Set Social Trader Aaron Kruger recently started building out TokenViz - a website that visualizes various metrics using Set Protocol/TokenSets data. One of the sections of the website allows you to measure each Set against all possible metrics and plots this data in a top 10 list. Below, I've plotted each Set by USD market cap and you can clearly see that there is a Pareto distribution forming among Sets based on performance. The top 3 Sets listed are the best performing Robo Sets against ETH over the last 3 months with the RSI Set returning 66.2%, the 20 Day MA Set returning 50.7%, and the 26 Day EMA Set returning 44.4%.
TokenViz has also already become TokenSets' #4 source of referral traffic over its short life of around 2 weeks!

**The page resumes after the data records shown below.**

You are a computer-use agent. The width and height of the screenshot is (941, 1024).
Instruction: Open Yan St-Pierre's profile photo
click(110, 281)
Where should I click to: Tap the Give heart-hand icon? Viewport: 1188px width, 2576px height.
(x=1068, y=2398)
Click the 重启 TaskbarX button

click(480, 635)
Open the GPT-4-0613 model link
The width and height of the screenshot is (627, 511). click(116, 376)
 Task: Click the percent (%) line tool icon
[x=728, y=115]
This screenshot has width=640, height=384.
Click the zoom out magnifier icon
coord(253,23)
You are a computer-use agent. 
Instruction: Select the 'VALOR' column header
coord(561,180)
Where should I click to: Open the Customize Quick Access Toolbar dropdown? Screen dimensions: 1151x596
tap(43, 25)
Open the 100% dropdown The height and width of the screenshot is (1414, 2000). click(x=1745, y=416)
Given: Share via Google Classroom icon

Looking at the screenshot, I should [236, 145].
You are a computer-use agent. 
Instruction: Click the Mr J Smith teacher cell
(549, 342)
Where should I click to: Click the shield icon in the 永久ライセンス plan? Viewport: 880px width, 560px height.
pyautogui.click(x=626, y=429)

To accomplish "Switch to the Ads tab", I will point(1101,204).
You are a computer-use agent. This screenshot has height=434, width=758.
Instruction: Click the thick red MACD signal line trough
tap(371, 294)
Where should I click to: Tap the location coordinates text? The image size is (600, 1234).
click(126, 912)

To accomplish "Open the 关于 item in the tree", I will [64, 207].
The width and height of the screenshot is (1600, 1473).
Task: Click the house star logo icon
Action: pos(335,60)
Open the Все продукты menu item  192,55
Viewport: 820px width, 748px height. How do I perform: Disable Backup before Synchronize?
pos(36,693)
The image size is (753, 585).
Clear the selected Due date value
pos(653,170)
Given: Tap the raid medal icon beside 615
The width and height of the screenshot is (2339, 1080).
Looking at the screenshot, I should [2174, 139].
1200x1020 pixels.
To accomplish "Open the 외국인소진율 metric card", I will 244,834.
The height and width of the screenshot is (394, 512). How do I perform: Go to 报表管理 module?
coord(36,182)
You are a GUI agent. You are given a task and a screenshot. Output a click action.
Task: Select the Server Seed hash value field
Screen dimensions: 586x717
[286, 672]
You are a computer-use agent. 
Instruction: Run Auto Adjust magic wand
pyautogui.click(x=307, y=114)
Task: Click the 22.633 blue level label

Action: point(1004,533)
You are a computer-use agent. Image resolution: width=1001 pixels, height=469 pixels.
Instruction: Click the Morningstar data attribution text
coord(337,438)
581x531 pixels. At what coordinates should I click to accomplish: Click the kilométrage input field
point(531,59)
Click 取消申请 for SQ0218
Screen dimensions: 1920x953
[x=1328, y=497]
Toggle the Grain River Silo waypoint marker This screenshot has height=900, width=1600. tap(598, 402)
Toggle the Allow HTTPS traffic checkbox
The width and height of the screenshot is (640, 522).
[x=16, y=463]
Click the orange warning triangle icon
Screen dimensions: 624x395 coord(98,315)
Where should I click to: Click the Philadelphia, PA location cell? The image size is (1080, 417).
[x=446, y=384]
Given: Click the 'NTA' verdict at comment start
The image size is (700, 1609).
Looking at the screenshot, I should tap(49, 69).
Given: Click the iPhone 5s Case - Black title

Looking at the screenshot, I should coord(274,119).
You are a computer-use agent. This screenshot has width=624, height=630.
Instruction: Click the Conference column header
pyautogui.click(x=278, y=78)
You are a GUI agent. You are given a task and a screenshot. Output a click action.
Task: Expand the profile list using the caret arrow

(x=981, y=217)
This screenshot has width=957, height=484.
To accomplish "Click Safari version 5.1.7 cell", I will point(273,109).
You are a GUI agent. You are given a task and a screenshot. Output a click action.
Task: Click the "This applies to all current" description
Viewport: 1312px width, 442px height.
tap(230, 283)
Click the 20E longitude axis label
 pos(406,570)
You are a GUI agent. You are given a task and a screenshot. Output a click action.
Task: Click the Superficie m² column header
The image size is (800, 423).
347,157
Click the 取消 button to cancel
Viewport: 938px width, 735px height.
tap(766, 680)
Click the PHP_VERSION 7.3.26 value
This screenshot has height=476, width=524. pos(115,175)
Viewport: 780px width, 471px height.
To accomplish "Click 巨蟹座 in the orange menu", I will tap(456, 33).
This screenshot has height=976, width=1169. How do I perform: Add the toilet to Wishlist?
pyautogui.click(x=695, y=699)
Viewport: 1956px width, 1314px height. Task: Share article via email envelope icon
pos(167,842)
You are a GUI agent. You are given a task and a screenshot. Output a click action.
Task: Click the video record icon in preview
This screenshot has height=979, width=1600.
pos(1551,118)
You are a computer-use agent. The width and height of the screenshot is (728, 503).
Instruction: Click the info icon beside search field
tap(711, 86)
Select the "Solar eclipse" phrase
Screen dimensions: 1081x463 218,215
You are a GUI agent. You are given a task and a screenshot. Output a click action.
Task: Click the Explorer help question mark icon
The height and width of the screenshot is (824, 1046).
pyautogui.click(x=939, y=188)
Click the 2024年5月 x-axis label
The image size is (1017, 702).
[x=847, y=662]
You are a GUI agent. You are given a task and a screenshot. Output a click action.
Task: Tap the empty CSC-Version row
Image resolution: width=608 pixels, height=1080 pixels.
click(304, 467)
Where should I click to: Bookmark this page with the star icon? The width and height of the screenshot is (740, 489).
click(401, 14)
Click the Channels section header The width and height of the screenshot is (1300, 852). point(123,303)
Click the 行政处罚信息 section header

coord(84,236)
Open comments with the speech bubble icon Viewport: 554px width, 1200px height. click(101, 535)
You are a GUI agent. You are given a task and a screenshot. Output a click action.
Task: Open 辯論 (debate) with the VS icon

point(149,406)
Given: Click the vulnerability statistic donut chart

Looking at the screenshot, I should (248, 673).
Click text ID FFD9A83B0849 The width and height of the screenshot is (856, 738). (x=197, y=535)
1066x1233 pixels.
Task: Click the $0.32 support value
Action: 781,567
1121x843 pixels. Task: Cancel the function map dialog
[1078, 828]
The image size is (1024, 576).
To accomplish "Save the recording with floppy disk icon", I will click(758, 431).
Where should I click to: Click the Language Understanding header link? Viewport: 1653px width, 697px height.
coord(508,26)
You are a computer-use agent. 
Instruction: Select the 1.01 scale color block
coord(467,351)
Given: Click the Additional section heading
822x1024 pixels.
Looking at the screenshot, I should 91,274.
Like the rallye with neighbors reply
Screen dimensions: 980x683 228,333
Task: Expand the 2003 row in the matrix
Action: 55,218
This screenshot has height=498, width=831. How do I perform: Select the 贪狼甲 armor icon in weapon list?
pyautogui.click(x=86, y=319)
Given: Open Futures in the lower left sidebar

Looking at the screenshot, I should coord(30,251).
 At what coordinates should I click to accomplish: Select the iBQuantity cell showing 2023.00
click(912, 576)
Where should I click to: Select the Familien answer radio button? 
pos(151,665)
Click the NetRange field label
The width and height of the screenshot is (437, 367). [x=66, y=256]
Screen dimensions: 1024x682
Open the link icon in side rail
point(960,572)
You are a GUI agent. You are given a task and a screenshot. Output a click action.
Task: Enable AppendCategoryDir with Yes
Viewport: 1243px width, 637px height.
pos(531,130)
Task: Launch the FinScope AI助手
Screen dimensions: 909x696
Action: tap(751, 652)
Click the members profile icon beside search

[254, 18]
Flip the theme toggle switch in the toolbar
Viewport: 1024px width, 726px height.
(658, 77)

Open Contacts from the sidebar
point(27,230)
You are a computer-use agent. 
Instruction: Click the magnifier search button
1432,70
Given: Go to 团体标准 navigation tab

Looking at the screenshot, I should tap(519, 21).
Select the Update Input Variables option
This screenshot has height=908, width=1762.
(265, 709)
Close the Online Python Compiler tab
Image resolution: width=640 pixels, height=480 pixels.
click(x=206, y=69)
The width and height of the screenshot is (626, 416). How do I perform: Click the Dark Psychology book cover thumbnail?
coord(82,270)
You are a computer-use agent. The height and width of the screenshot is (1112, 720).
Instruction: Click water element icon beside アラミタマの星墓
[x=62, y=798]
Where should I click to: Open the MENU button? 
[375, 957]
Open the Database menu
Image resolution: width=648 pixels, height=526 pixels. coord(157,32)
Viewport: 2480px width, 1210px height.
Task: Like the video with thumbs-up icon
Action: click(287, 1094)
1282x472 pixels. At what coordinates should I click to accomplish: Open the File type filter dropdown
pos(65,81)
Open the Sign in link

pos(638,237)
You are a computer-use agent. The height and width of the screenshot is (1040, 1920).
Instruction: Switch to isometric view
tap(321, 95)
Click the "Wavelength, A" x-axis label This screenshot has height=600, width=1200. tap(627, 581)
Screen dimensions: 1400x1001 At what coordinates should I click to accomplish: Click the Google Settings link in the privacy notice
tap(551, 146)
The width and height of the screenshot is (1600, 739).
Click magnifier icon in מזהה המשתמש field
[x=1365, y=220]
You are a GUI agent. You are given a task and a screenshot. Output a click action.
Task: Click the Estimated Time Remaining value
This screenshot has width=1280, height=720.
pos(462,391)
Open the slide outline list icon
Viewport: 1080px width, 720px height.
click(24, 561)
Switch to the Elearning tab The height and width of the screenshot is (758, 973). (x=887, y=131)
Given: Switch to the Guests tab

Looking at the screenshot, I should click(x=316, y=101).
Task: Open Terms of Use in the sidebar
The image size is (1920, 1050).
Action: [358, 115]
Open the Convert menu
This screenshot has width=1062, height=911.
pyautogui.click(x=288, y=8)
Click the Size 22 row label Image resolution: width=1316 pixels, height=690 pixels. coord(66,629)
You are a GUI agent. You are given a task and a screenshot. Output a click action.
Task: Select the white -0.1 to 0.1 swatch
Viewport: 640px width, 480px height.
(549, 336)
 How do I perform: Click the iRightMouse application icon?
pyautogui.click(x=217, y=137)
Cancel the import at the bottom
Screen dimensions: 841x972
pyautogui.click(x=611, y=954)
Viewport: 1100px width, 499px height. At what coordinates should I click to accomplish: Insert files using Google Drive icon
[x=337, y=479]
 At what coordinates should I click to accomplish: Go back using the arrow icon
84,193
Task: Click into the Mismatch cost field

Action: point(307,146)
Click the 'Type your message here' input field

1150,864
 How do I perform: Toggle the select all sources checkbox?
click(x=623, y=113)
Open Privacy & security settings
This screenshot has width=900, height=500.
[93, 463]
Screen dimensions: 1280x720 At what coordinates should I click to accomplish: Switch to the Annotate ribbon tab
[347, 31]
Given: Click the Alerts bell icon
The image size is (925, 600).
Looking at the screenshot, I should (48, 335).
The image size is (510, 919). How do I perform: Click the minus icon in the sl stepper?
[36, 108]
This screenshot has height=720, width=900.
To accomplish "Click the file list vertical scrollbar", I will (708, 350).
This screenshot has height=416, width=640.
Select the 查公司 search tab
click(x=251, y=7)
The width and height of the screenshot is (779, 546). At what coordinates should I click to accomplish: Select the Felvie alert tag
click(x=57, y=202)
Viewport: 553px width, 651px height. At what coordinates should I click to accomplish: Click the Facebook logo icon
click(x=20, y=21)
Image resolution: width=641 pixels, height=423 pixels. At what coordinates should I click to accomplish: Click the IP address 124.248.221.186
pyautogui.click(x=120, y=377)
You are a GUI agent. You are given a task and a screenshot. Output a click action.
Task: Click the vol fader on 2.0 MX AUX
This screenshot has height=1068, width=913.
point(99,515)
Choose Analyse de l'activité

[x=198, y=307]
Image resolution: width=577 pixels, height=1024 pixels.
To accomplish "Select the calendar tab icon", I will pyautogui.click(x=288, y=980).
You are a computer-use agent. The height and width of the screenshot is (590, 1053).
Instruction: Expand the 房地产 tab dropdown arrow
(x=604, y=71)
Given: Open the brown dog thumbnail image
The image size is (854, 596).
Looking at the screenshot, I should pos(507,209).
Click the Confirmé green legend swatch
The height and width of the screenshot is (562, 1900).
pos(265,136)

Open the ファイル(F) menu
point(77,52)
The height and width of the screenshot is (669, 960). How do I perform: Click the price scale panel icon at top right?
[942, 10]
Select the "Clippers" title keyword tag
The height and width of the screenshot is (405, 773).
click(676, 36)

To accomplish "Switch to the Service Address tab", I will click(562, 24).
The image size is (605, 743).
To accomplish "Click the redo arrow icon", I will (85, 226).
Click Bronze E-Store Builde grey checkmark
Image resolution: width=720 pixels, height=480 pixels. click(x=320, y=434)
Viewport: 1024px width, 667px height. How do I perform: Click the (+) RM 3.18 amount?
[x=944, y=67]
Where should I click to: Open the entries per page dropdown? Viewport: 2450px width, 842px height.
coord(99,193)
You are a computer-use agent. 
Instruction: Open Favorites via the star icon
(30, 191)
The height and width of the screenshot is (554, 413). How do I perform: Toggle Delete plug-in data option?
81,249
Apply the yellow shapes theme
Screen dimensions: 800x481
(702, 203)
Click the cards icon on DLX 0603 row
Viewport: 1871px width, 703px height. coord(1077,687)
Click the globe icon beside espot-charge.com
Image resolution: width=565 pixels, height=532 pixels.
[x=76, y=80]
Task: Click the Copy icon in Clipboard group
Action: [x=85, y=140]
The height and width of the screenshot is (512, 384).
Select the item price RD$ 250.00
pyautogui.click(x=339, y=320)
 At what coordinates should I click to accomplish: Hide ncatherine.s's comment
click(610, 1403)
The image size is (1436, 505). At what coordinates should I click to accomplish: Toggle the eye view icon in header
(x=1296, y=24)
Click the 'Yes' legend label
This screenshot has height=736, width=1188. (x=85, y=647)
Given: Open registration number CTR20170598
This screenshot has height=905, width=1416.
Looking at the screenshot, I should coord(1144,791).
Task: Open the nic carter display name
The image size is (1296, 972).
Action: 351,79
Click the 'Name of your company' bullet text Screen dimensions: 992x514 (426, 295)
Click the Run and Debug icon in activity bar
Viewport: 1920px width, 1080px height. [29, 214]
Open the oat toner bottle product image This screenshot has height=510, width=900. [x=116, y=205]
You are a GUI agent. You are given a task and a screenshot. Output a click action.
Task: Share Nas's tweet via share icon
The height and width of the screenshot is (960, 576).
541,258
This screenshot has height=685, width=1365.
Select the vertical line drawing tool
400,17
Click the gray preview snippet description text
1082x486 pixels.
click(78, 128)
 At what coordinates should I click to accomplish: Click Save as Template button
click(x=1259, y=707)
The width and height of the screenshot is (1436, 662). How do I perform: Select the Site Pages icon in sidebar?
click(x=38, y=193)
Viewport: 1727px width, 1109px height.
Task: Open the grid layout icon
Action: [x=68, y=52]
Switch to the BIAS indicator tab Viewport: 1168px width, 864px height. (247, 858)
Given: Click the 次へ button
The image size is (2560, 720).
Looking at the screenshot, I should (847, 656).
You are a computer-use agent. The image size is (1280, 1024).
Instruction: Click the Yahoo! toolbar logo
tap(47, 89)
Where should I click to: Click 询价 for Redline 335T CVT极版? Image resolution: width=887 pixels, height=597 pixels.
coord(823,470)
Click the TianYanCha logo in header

Due to the out-performance of many of the Sets over the last few weeks as well as overall price appreciation, the Set Protocol Vault has grown from $4.3 million on April 1st to $17.5m at the time of writing which places Set Protocol at #8 on DeFi Pulse. As for where this value is allocated: $3m is currently positioned in the Social Sets with $14.5m positioned in the Robo Sets. We expect this to become more equal over time as the Social Trading Sets build up more of a performance history.